Dive Brief:
- A new article published this week in the New England Journal of Medicine suggests immune checkpoint inhibitors, a fast-growing and promising class of drugs, could lead to potentially fatal heart damage in a very small percent of patients.
- Researchers reported that two patients with melanoma have died from severe inflammatory responses which affected the heart after receiving treatment with Bristol-Myers Squibb's Yervoy (ipilimumab) and Opdivo (nivolumab)
- Both patients developed myositis with rhabdomyolysis and myocarditis with a high level of T cell infiltrates, which the researchers indicate could be tied to drug treatment. However, pharmacovigilance data reviewed in the article shows myocarditis occurred in only 0.27% of patients treated with the Yervoy/Opdivo combo.
Dive Insight:
Checkpoint inhibitors have understandably been hailed as a potential game-changing class of drugs for the treatment of some cancers. Bristol-Myers' Opdivo and Merck's Keytruda, both of which block a protein known as PD-1, have quickly gained traction and racked up hundreds of millions in sales.
Bristol-Myers, which has paired Opdivo with its older CTLA-4 inhibitor Yervoy, has dominated the market so far. Yet Opdivo's major trial miss in first-line non-small cell lung cancer (NSCLC) this summer will likely give Merck the opportunity it needs to move ahead, especially after Keytruda won approval in that indication.

**RAW DATA:**
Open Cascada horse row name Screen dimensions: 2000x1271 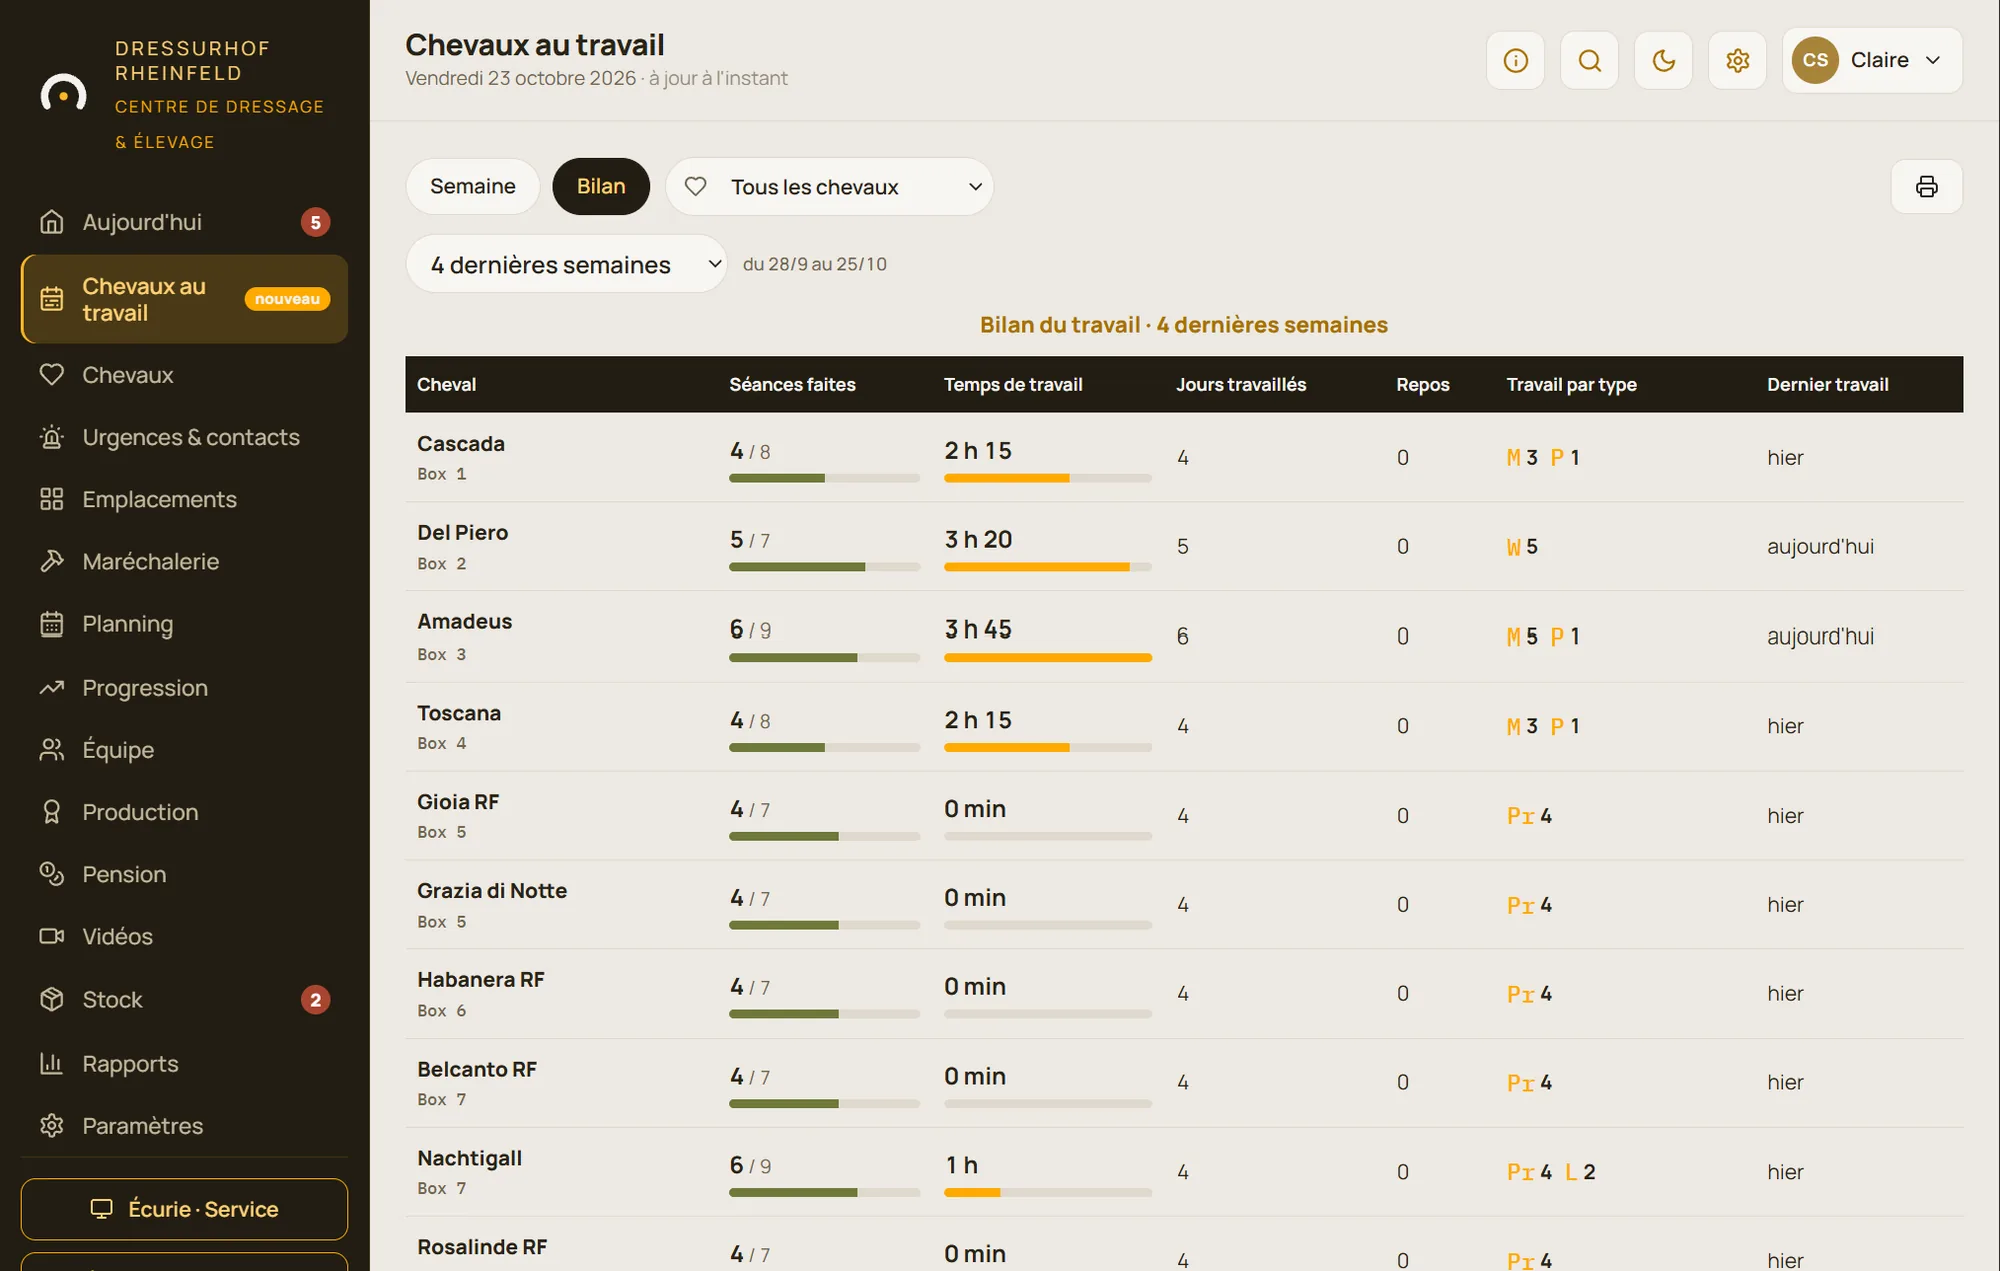461,444
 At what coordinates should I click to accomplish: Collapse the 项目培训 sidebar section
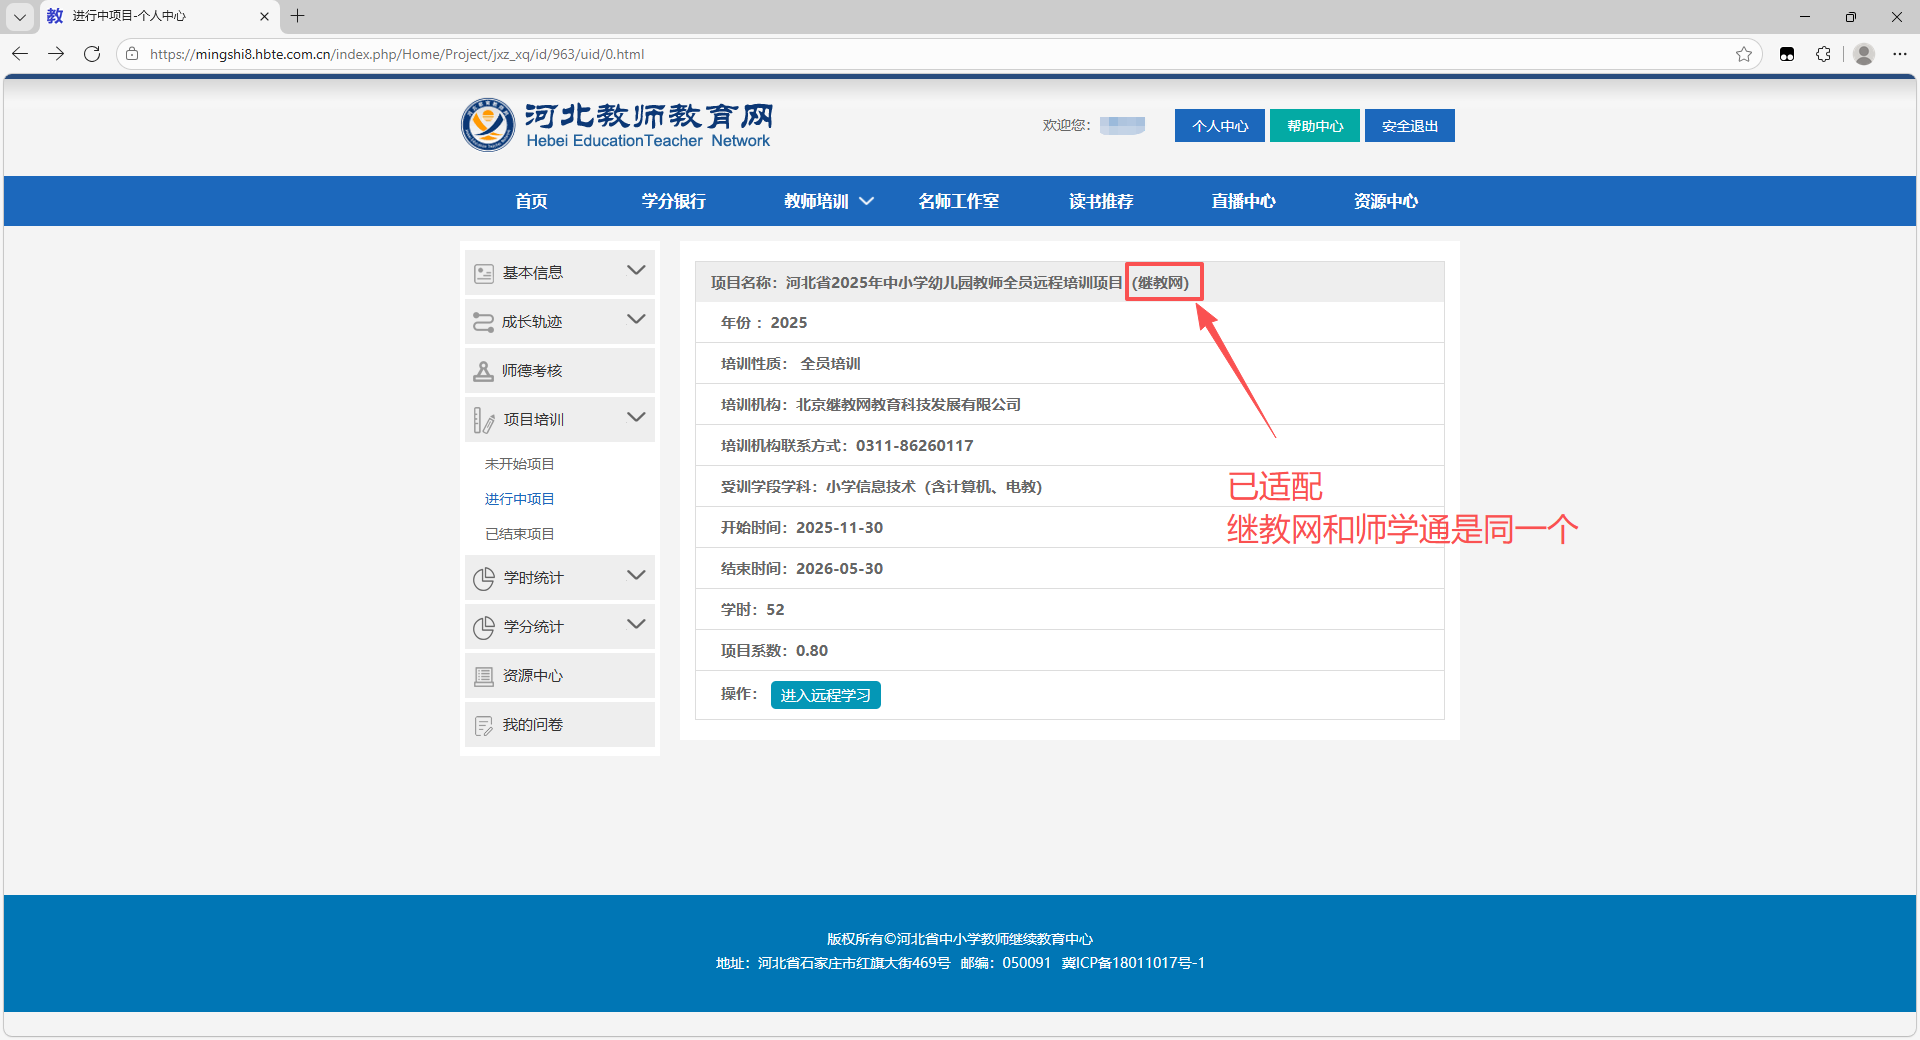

**HOW TO COMPLETE THIS TASK:** Write the next part of the brief on checkpoint inhibitors and heart damage, picking up after its final sentence. The listing is drawn from a different source than the brief on checkpoint inhibitors.

**EXERCISE RESPONSE:**
Visiongain estimates the checkpoint inhibitor market will be worth $16.55 billion by 2020. Opdivo, Keytruda, and Roche's Tecentriq (atezolizumab) will likely be the major players but dozens of drugmakers are also looking at combination therapies pairing those drugs with other agents.
The combination of Opdivo and Yervy has given patients with melanoma longer-progression-free survival and higher objective response rates than Yervoy (ipilimumab) alone.
But the findings in NEJM indicate physicians may have to consider the potential for heart-related adverse events when starting patients on checkpoint inhibitor combinations. Still, the researchers emphasized the findings were not aimed at undermining the drugs, but instead to shed light on safety to improve treatment.
Even so, its likely not news Bristol-Myers wants to hear after seeing its edge in NSCLC evaporate.